** Opening DATA SUPPLIED block **
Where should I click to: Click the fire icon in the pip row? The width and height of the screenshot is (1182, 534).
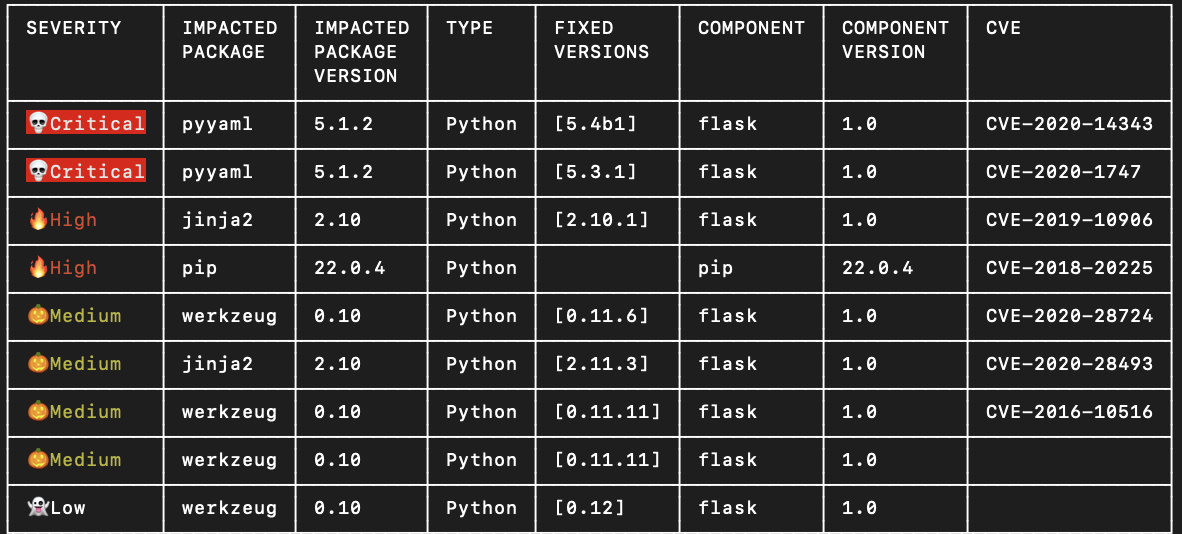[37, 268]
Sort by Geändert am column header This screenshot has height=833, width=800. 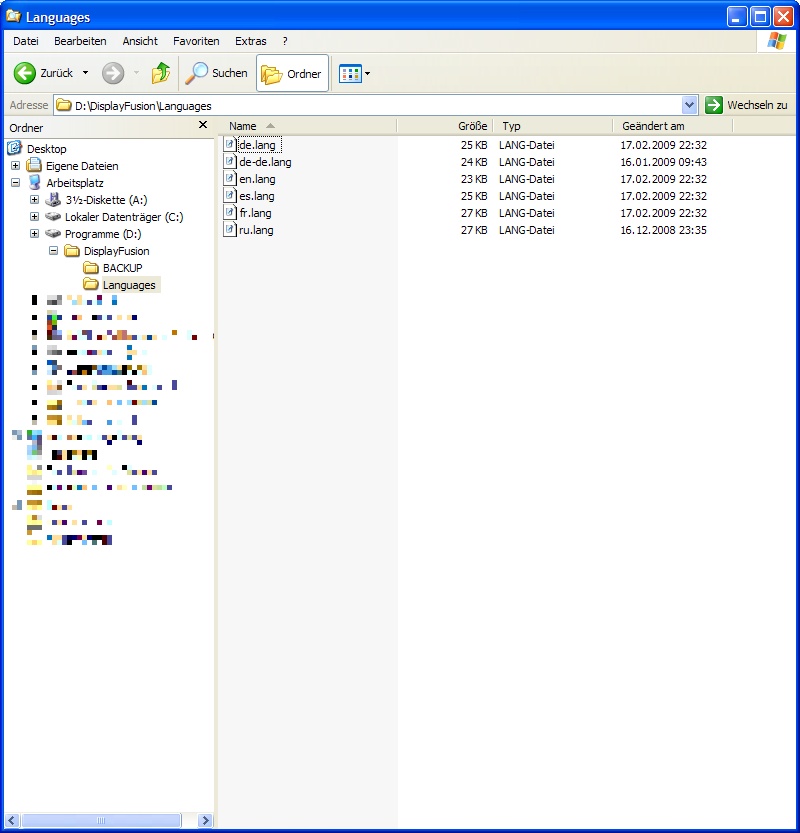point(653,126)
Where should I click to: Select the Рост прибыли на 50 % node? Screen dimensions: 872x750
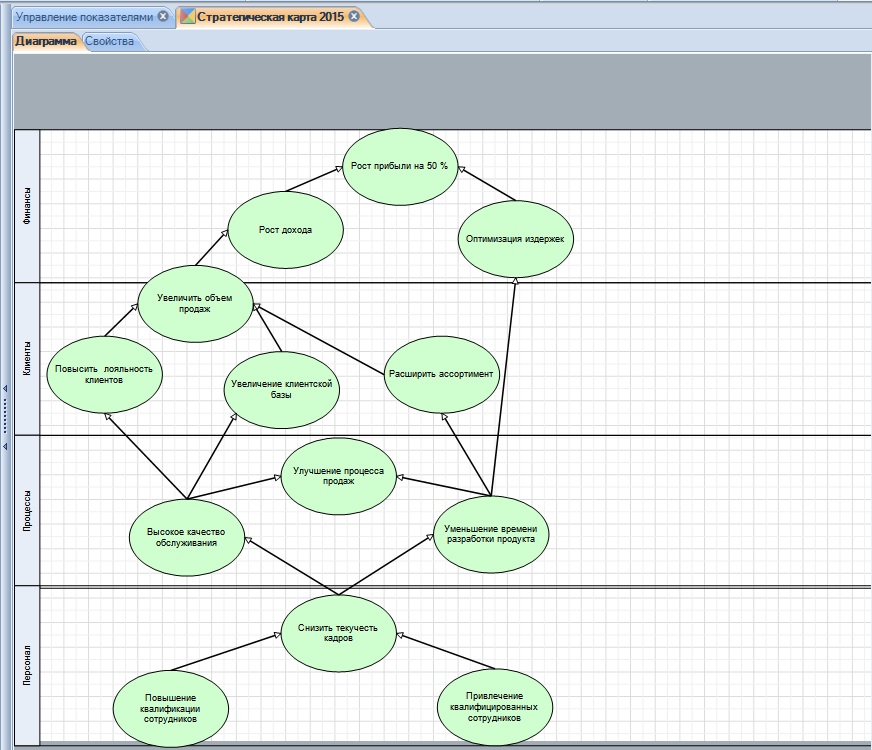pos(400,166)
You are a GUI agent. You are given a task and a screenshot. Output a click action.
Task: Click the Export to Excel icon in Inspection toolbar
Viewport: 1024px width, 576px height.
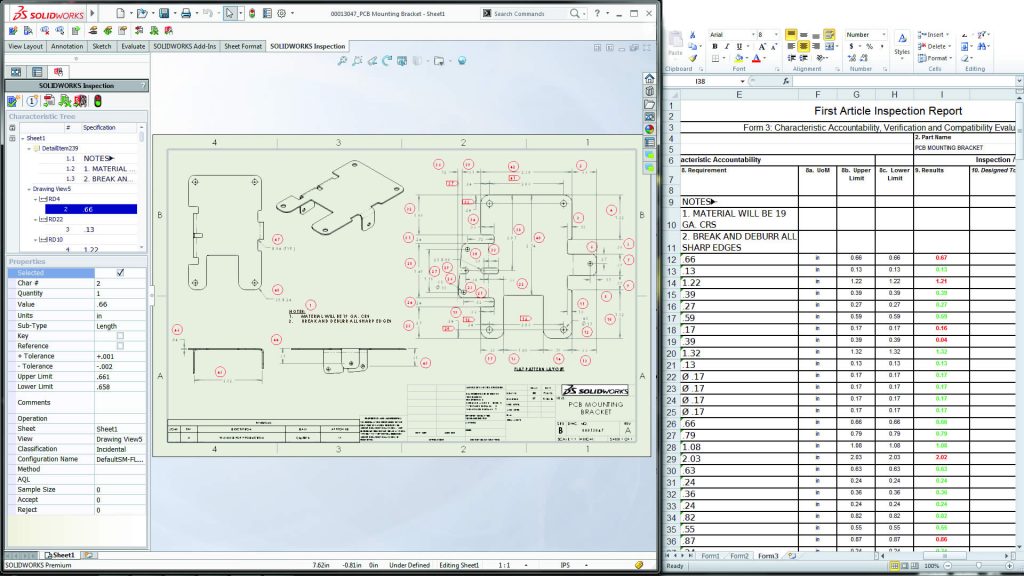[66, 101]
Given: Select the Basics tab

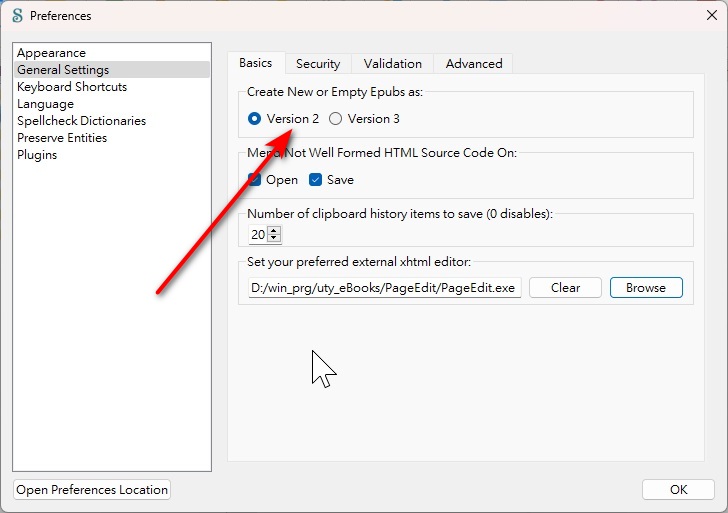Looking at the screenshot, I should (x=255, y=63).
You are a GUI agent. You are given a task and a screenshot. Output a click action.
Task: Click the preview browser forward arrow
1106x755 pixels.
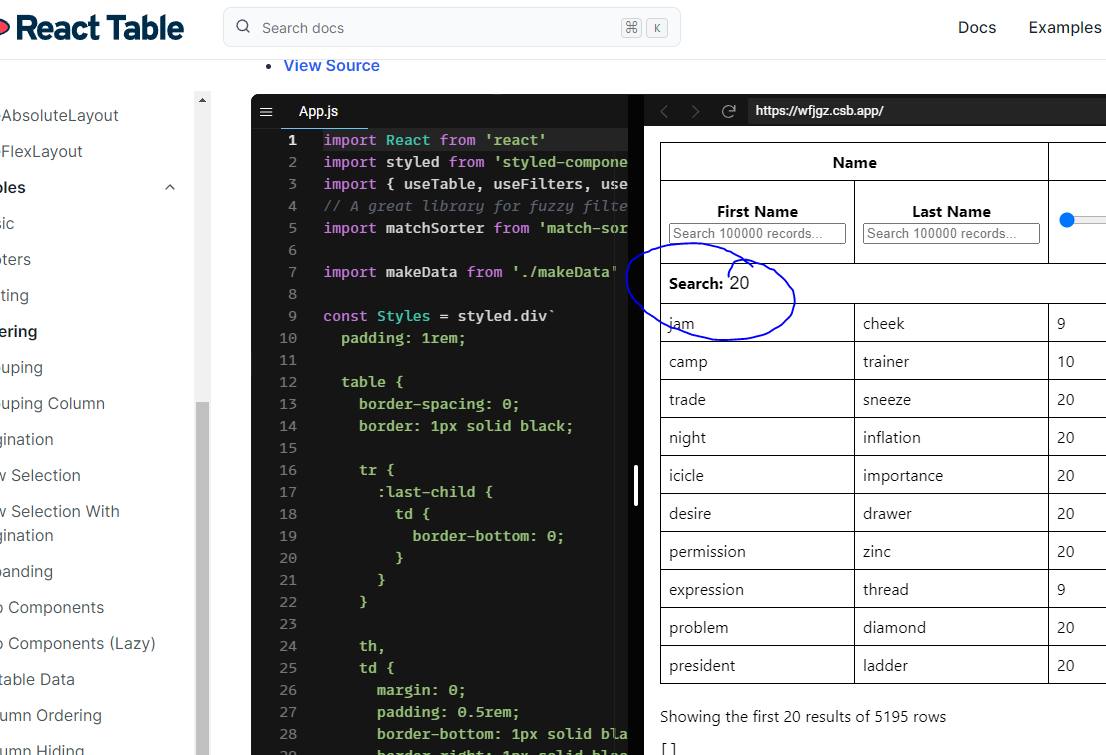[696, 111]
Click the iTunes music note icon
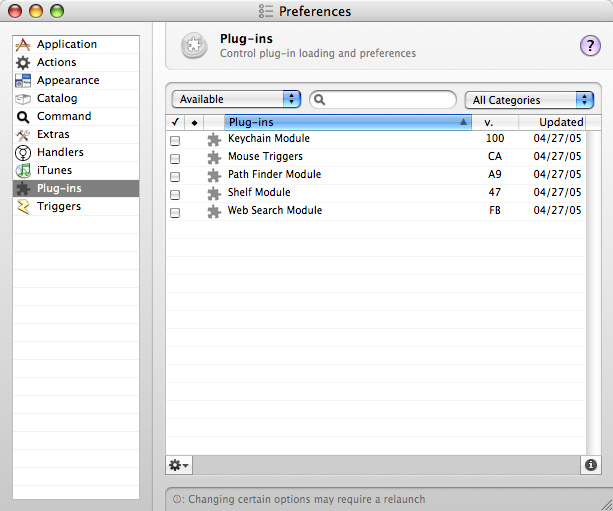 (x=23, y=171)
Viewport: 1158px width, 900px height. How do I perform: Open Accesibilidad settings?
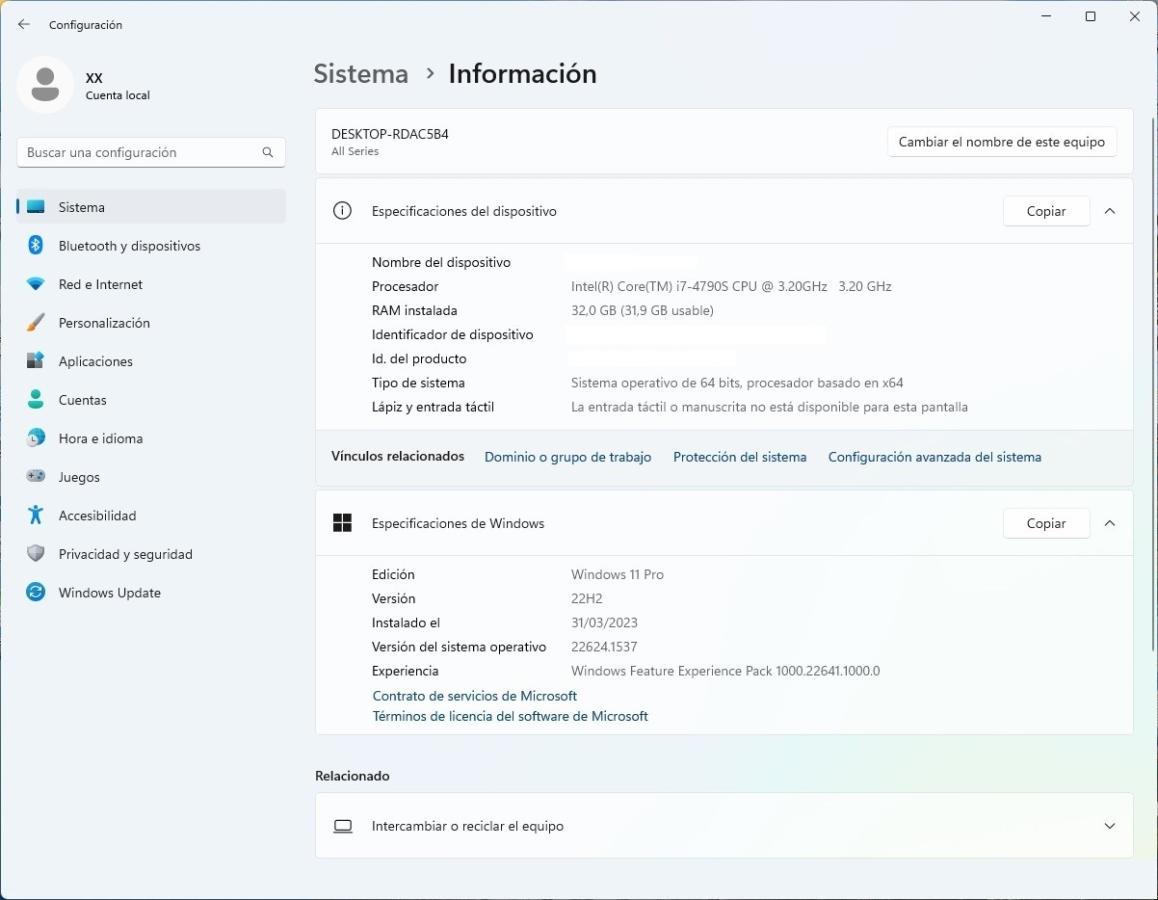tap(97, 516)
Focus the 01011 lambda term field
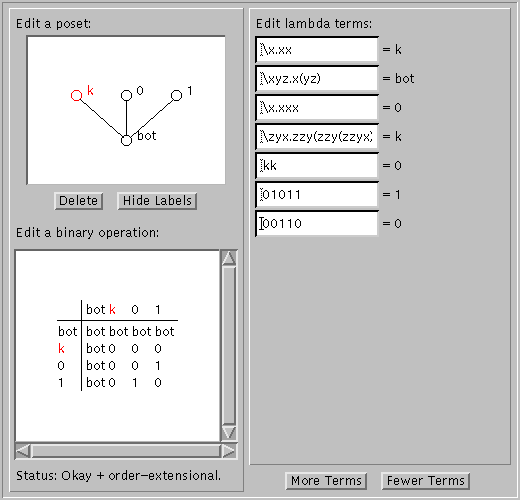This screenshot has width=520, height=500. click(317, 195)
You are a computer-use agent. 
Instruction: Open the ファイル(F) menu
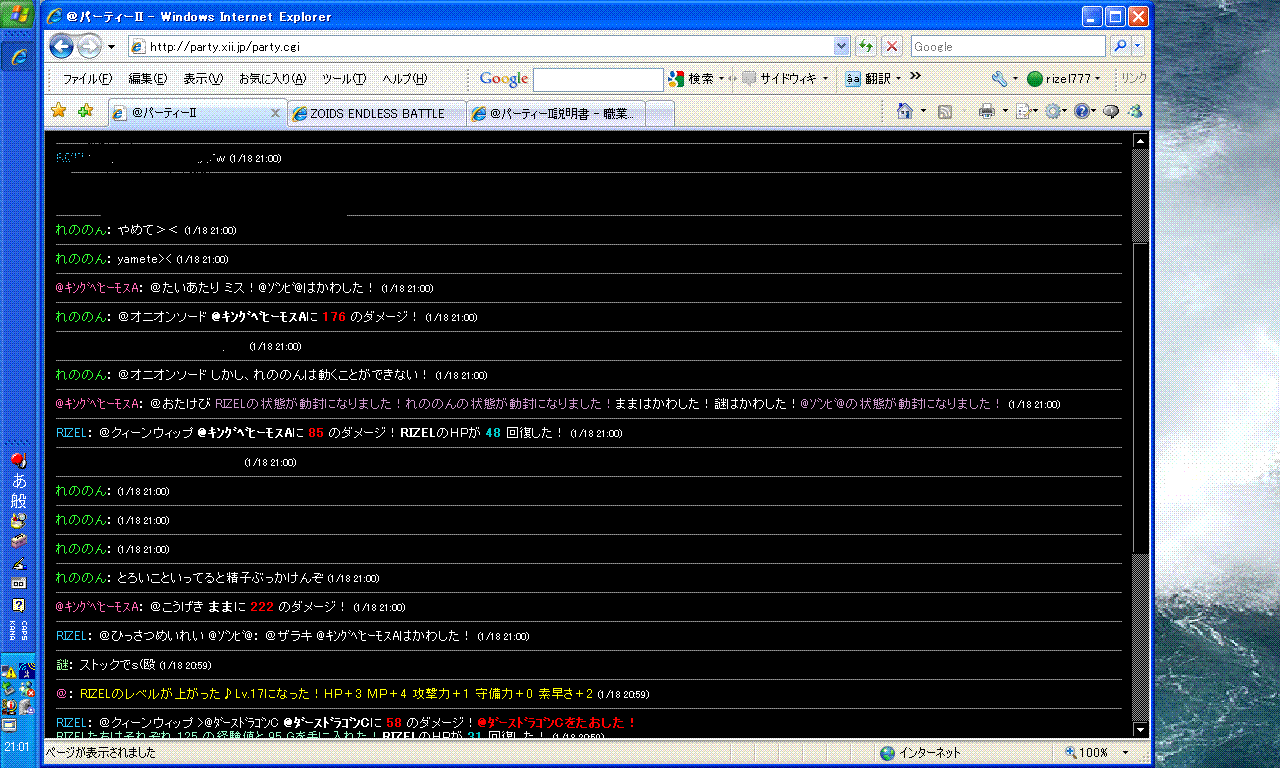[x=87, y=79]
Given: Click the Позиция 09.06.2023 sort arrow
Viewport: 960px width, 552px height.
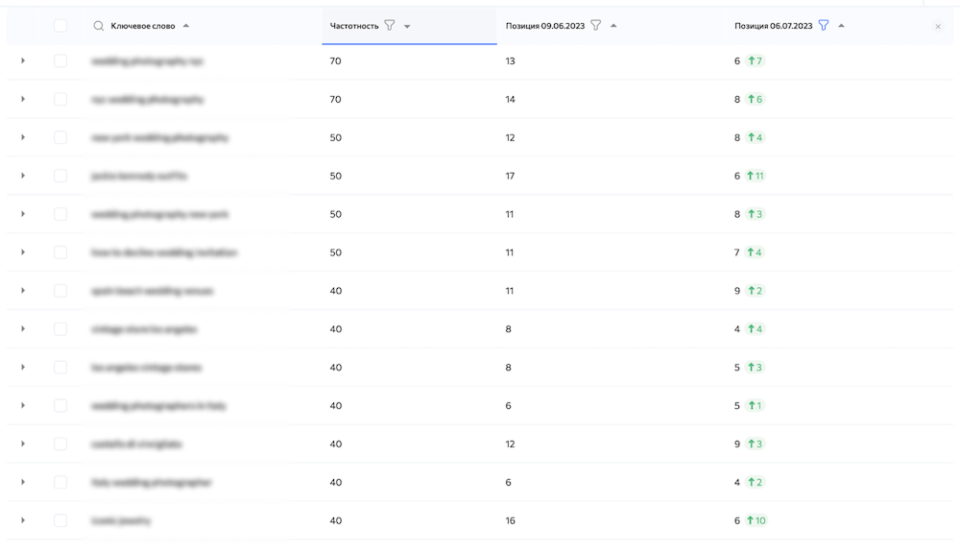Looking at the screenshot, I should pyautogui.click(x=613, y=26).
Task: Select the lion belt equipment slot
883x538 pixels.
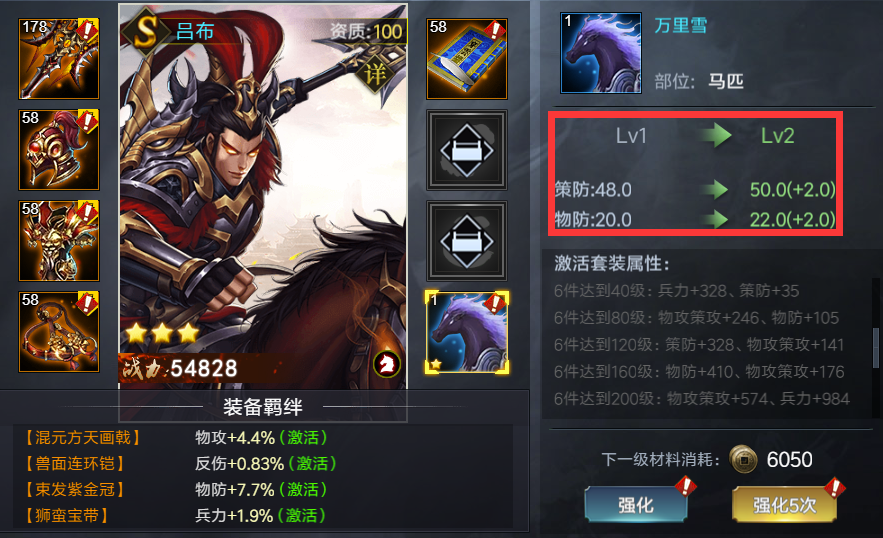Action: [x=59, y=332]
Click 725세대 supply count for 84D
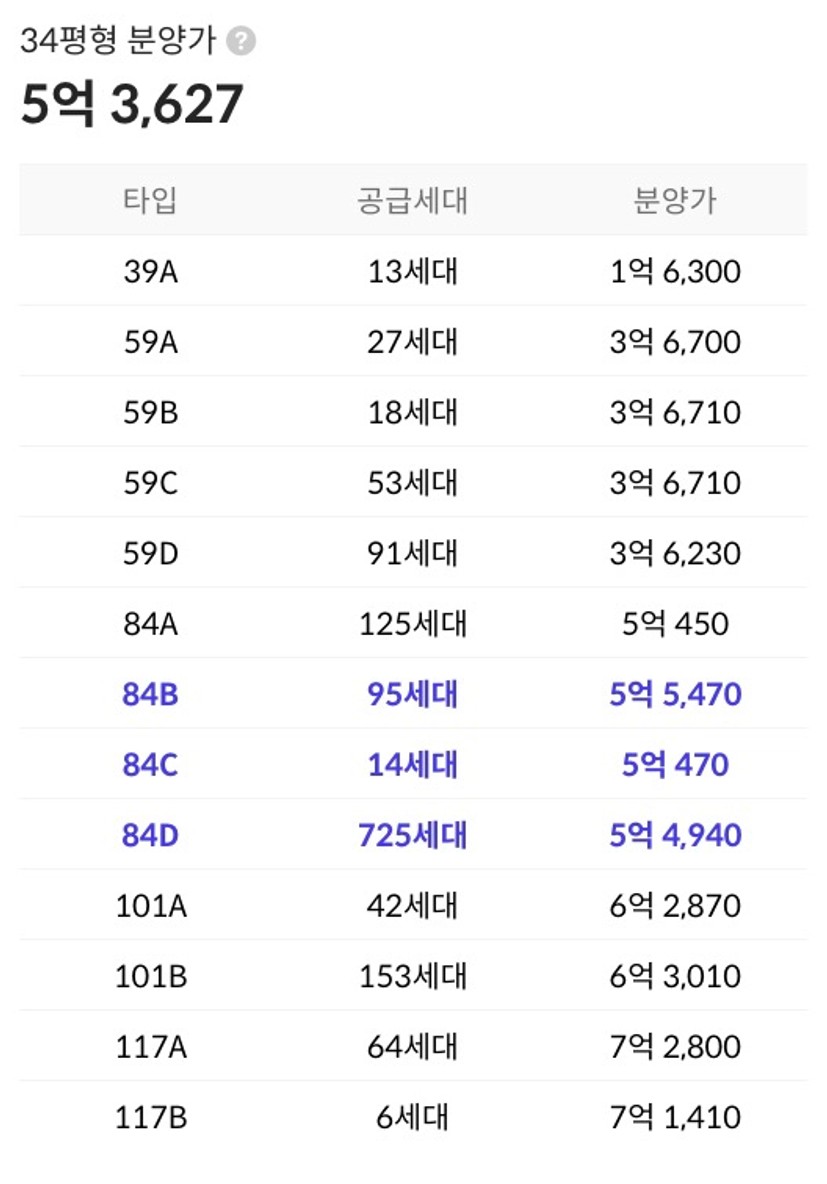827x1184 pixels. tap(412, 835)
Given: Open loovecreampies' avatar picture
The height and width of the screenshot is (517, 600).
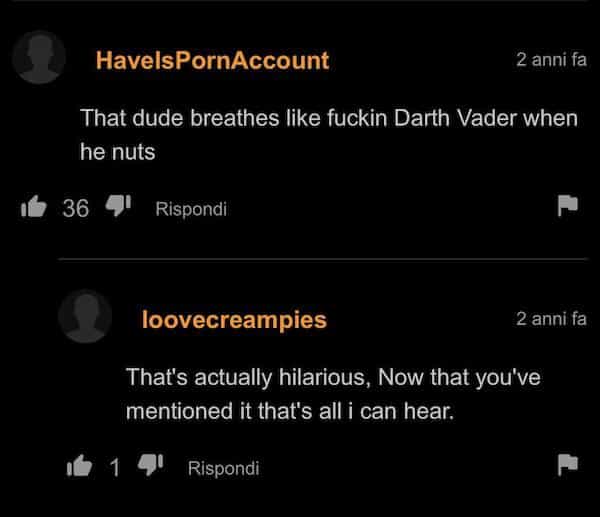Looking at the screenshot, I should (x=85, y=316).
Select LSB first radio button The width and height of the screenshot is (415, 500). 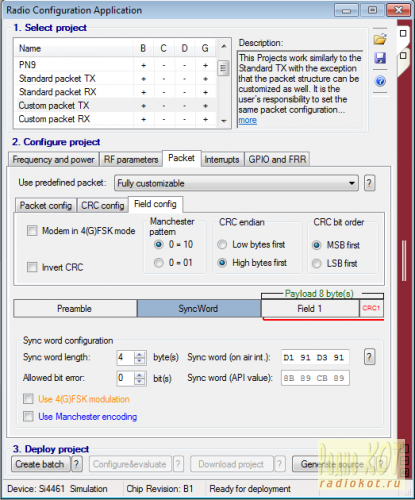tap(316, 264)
** Closing DATA SUPPLIED block **
● **EXERCISE**
Reproduce each line from the records that contains the word "arrow".

● **COMPLETED EXERCISE**
Task: Click the preview browser forward arrow
Given: Click the Позиция 09.06.2023 sort arrow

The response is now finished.